▶ [Description of the task]:
Extract each line of the entries below that contains the word "warning".

▶ [Materials provided]:
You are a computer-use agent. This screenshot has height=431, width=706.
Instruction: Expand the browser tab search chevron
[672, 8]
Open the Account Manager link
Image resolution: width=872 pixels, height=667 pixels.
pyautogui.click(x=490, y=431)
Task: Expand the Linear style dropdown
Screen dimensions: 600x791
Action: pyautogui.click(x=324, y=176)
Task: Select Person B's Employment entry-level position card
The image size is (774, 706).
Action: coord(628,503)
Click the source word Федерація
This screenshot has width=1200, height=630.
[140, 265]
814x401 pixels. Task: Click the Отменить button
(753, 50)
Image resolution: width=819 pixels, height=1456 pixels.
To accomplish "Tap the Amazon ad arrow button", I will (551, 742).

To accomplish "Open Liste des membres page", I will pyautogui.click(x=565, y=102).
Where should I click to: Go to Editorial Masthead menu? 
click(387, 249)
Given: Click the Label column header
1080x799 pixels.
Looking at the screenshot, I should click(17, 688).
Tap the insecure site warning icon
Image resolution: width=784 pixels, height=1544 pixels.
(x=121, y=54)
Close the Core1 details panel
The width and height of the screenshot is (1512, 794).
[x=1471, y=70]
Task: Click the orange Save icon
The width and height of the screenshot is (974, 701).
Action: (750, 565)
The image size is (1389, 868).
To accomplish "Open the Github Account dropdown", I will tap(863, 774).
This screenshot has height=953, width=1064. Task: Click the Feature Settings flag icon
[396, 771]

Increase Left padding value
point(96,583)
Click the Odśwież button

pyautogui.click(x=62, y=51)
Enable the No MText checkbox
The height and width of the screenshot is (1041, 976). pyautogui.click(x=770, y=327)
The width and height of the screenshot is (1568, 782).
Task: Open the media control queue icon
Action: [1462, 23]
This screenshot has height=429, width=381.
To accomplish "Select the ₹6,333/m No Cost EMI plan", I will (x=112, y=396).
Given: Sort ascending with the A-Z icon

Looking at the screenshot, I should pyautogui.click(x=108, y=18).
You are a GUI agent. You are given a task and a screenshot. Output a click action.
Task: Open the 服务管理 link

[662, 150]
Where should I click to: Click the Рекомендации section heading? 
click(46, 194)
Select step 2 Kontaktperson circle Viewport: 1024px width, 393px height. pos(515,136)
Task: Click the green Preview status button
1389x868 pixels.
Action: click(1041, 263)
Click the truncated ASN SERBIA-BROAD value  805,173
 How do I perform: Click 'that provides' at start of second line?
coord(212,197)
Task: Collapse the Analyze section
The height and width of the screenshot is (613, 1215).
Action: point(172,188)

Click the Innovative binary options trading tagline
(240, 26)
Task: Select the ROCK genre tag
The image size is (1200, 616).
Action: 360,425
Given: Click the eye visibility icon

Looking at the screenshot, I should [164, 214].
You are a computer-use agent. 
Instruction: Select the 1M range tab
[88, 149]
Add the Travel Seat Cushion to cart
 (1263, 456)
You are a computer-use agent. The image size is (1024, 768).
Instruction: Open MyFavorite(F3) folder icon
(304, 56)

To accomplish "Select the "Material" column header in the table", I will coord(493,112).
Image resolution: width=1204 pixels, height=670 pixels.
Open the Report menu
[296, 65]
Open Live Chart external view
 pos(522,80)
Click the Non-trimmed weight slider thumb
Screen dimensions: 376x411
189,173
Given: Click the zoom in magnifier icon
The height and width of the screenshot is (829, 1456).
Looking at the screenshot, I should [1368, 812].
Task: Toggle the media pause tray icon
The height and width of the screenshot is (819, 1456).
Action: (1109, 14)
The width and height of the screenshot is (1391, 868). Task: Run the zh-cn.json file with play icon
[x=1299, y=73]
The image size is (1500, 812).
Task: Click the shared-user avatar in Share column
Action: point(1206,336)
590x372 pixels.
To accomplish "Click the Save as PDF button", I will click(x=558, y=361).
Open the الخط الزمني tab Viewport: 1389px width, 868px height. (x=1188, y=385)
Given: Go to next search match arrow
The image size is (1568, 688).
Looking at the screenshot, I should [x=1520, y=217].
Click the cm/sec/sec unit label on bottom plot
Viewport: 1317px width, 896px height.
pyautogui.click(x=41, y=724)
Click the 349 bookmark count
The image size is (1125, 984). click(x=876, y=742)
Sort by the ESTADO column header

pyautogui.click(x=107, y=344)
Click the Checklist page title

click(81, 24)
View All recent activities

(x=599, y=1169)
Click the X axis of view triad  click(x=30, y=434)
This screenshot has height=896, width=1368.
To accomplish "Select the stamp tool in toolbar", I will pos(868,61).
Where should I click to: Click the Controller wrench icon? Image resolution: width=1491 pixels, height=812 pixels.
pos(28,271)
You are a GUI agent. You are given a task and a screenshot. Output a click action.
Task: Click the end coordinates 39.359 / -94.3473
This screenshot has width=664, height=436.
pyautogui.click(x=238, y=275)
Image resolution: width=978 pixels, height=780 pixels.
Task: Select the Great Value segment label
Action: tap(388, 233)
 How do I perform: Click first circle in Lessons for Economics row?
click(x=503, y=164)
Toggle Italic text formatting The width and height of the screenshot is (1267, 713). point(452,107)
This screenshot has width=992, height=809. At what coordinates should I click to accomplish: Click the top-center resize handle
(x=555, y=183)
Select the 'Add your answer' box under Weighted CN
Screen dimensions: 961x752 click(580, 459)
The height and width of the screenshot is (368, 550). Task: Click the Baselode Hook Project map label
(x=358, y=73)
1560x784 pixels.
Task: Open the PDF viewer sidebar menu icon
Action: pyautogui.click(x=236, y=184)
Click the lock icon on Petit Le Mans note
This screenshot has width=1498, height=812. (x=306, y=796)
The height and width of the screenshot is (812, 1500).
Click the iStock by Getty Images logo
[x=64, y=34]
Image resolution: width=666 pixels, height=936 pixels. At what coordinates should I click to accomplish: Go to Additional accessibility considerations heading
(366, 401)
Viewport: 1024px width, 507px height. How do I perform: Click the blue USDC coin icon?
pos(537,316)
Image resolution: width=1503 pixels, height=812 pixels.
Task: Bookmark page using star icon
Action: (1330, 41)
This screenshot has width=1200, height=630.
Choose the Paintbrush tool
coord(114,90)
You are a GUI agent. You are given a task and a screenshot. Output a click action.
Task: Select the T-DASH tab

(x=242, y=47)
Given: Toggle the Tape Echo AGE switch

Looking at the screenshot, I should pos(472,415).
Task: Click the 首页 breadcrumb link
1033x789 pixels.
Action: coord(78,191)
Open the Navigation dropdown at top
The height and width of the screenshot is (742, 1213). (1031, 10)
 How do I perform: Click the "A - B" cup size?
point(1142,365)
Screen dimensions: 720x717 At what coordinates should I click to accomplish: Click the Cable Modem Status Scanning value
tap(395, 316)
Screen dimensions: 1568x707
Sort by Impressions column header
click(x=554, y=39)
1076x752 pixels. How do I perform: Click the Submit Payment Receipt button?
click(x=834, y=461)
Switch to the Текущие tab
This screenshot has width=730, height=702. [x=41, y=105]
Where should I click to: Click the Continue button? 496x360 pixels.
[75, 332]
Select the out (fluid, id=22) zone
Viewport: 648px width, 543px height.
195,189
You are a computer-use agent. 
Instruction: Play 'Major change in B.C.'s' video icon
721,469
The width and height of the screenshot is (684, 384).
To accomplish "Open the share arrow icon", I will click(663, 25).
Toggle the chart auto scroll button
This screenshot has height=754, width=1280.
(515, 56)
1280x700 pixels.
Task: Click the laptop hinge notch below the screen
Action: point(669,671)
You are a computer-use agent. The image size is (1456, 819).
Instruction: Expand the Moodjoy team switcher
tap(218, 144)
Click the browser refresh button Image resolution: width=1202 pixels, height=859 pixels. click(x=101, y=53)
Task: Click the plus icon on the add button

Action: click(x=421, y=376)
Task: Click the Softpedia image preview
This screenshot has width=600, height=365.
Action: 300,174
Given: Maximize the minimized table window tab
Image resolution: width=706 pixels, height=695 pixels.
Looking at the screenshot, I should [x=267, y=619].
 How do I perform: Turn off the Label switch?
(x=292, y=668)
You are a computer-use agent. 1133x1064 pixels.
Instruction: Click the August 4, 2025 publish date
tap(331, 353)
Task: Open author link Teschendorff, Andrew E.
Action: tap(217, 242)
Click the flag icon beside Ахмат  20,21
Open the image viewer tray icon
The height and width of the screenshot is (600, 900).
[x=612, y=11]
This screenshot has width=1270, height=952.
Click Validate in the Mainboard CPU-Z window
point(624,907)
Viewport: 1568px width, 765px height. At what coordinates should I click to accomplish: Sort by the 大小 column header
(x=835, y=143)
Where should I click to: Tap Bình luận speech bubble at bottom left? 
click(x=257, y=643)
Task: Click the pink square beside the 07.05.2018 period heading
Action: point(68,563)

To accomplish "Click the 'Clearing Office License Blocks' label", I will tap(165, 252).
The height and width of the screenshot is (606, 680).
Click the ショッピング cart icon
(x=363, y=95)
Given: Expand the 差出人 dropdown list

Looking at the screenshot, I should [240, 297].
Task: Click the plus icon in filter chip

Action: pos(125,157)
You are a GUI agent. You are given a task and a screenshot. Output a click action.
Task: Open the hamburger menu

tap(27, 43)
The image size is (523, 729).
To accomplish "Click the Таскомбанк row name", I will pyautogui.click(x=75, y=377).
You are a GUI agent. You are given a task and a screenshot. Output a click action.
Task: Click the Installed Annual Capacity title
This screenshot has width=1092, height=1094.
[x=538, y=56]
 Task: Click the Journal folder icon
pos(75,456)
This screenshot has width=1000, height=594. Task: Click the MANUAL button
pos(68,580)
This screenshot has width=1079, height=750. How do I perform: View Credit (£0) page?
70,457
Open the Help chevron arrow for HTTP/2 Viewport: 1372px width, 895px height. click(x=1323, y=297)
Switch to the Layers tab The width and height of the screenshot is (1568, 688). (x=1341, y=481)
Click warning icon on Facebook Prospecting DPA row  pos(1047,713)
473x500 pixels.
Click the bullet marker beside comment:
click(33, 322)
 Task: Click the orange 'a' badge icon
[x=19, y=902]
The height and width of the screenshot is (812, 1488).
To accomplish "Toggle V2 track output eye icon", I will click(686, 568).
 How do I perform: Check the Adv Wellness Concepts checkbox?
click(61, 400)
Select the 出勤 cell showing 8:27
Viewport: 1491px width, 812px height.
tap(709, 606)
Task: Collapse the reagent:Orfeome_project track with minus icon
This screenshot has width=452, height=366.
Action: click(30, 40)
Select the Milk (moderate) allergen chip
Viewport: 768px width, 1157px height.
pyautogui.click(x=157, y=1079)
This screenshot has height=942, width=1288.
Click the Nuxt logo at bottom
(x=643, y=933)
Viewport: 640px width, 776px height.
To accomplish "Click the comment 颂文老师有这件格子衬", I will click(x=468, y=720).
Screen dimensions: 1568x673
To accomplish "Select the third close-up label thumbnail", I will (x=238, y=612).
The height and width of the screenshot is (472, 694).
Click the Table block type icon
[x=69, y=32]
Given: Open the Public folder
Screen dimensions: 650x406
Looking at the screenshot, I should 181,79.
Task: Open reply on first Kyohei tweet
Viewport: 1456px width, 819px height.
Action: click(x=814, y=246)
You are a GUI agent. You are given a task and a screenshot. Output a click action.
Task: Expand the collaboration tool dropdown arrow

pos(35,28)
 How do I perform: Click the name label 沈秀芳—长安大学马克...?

▶ [The solution]:
Tap the insecure site warning icon
Click warning icon on Facebook Prospecting DPA row  pos(1047,713)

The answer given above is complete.